PROVIDED INFORMATION:

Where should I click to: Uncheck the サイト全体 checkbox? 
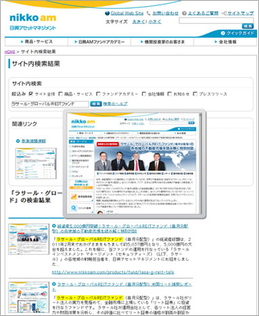(31, 94)
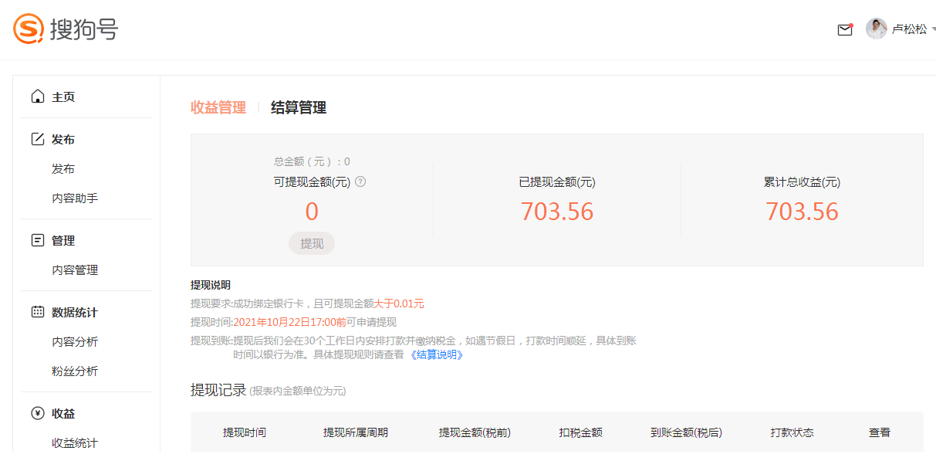Switch to the 结算管理 tab
The image size is (936, 461).
(297, 107)
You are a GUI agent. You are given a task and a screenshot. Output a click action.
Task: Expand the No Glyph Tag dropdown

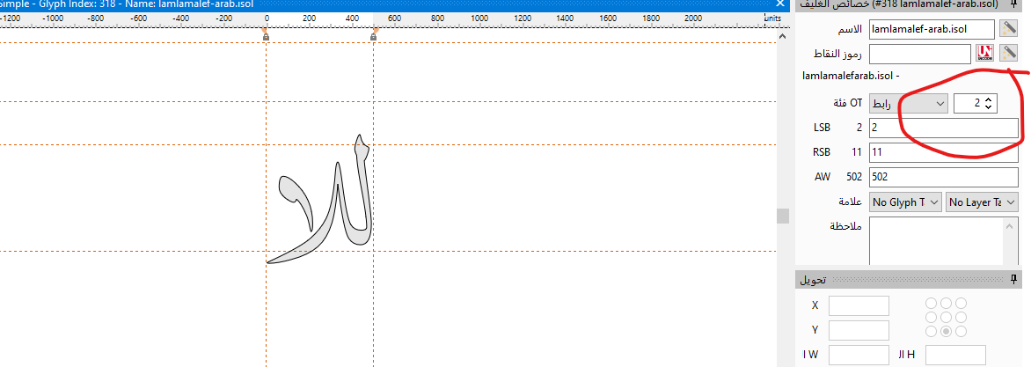pos(904,202)
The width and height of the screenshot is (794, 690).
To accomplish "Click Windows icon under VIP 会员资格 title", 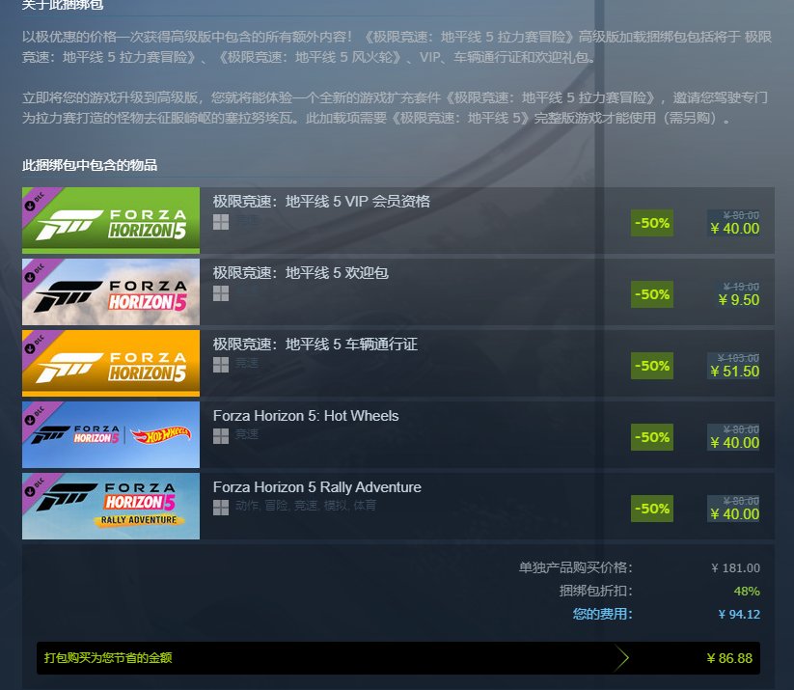I will click(221, 222).
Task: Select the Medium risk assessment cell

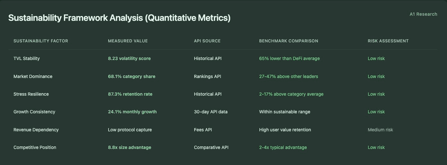Action: point(380,130)

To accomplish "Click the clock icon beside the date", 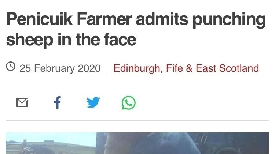I will (11, 67).
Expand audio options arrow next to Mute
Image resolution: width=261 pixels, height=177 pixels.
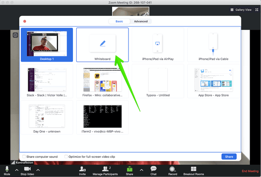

WRITTEN REQUEST: Return every line of the records above that contains the string "width". Case counts.

REPLY TO THE EXERCISE:
The width and height of the screenshot is (794, 690).
Image resolution: width=261 pixels, height=177 pixels.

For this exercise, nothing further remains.